Conversely the Euro outperformed, gaining 0.5% and hitting a two-month high on Friday. The European Central Bank policy meeting was uneventful, with the Eurozone central bank leaving its policy rates and the modalities of its asset-purchase program unchanged as expected. However, the tone of the ECB statement and President Lagarde’s press conference was moderately more upbeat. Moreover, the Eurozone flash Composite PMI confounded analyst expectations by rising to 53.7 in April from 53.2 in March and pointing to a modest pick-up in economic activity in the first half of April.
Sterling had a choppy seven days. It rallied on Monday but weakened in the subsequent sessions to end the week down 0.2% although it has rebounded 0.4% since Friday. The GBP/EUR and GBP/USD crosses have edged back above 1.15 and 1.39, respectively, at time of writing.

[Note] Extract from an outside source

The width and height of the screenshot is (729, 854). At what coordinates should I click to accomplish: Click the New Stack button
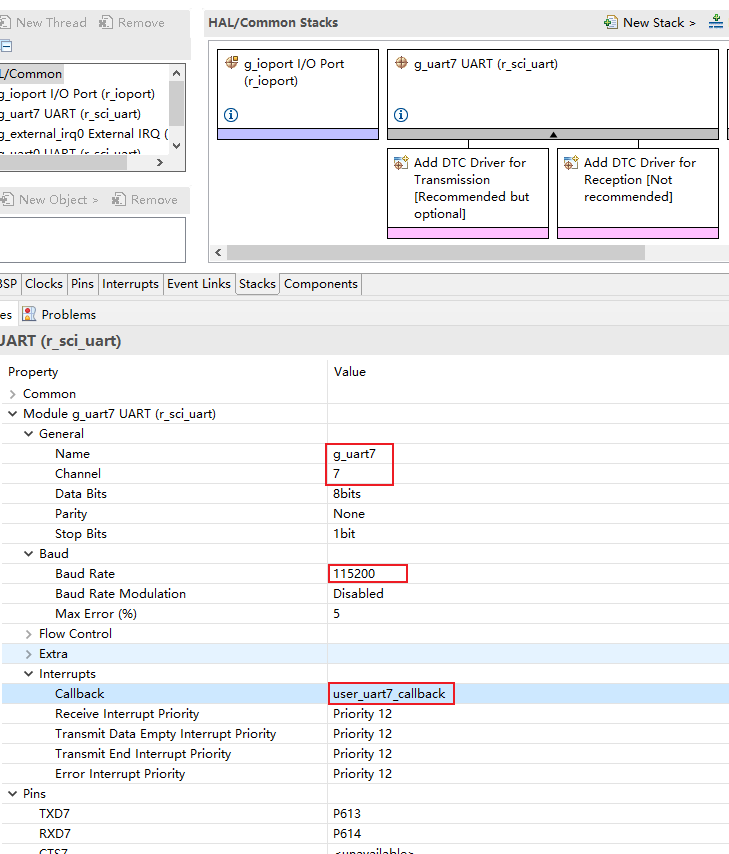650,22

Markets, which maintained still substantial long-Sterling speculative positions last week, were seemingly unconvinced by strong UK macro data released on Friday. The volume of UK retail sales surged 5.4% mom, the strongest monthly rate in nine months, with the re-opening of schools early in the month having seemingly facilitated household consumption. Moreover, the “flash” (i.e. preliminary) composite PMI jumped to 60.0 in April from 56.4 in March, its highest reading since November 2013. Economic activity in manufacturing and in particular the crucial service sector surged in the first half of April, thanks to the re-opening of non-essential retailers and partial reopening of restaurants and bars on 12th April.
Antipodean currencies had contrasting fortunes, with the Australian Dollar shedding 0.4% while the Kiwi Dollar gained 0.3%. Both have made small gains in the past 48 hours. The Swiss Franc was for the second week running broadly unchanged in trade-weighted terms.